Après 35 jours de pluie consécutifs, plus longue période de précipitations depuis le début des mesures en 1959, le passage de Pedro, "tempête hivernale non exceptionnelle", incite Météo-France à la prudence, ses "fortes rafales de vent intervenant sur des sols très humides et faisant suite au passage récent de deux tempêtes".
L'organisme en a placé vingt autres en orange pour vent, vagues-submersion ou avalanches, le long de la façade atlantique, sur le littoral occitan de la Méditerranée et dans les Alpes.
- Décrue très lente -
A Saintes, en Charente-Maritime, en vigilance rouge depuis mardi, plus de 2.000 maisons sont touchées, dont la moitié inondées, selon la mairie, qui recense des dizaines de rues envahies par l'eau et fermées.
En Gironde et dans le Lot-et-Garonne, une remontée de la Garonne était redoutée dans les zones touchées depuis désormais plus d'une semaine.
Plus au nord, à Angers, la Maine devrait dépasser jeudi le niveau de crue de 2000 et non loin, à Chalonnes-sur-Loire, un homme qui a chaviré en canoë, est toujours recherché depuis mardi soir.

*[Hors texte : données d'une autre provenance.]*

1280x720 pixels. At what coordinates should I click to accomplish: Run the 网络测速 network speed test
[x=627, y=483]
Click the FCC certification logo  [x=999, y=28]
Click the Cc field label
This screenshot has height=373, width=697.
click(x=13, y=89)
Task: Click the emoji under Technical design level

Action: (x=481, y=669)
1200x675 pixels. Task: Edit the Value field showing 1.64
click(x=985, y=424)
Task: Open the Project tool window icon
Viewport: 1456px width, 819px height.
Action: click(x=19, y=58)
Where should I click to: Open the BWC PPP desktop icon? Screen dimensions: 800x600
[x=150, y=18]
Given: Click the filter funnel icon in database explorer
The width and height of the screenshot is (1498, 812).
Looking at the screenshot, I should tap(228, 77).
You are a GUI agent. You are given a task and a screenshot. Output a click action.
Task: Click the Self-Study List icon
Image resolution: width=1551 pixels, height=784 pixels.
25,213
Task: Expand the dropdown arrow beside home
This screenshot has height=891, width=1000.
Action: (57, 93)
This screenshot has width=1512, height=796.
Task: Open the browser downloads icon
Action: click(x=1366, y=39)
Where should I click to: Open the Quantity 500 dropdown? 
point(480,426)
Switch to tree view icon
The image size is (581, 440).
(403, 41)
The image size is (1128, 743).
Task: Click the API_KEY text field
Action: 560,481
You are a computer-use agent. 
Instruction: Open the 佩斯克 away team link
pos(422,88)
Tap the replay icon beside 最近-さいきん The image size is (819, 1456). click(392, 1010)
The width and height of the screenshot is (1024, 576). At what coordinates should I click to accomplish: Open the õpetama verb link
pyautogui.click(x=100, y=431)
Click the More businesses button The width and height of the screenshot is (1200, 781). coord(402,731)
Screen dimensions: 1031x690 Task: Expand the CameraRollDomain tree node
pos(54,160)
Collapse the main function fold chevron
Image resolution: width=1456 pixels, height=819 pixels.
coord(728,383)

En raison de ces intempéries, le trafic "est fortement perturbé" entre Nantes et Angers, tout comme sur la ligne entre Bordeaux et Narbonne, à cause des rafales de vent générées par la tempête Pedro, selon la SNCF.
Après son passage, "à partir de vendredi, on a un temps plus sec qui devrait se mettre en place sur ces régions" mais "l'arrêt des pluies ne signifie pas l'arrêt des crues" et "le retour à la normale se fera ensuite de manière très progressive", a indiqué mercredi la directrice de Vigicrues, Lucie Chadourne-Facon.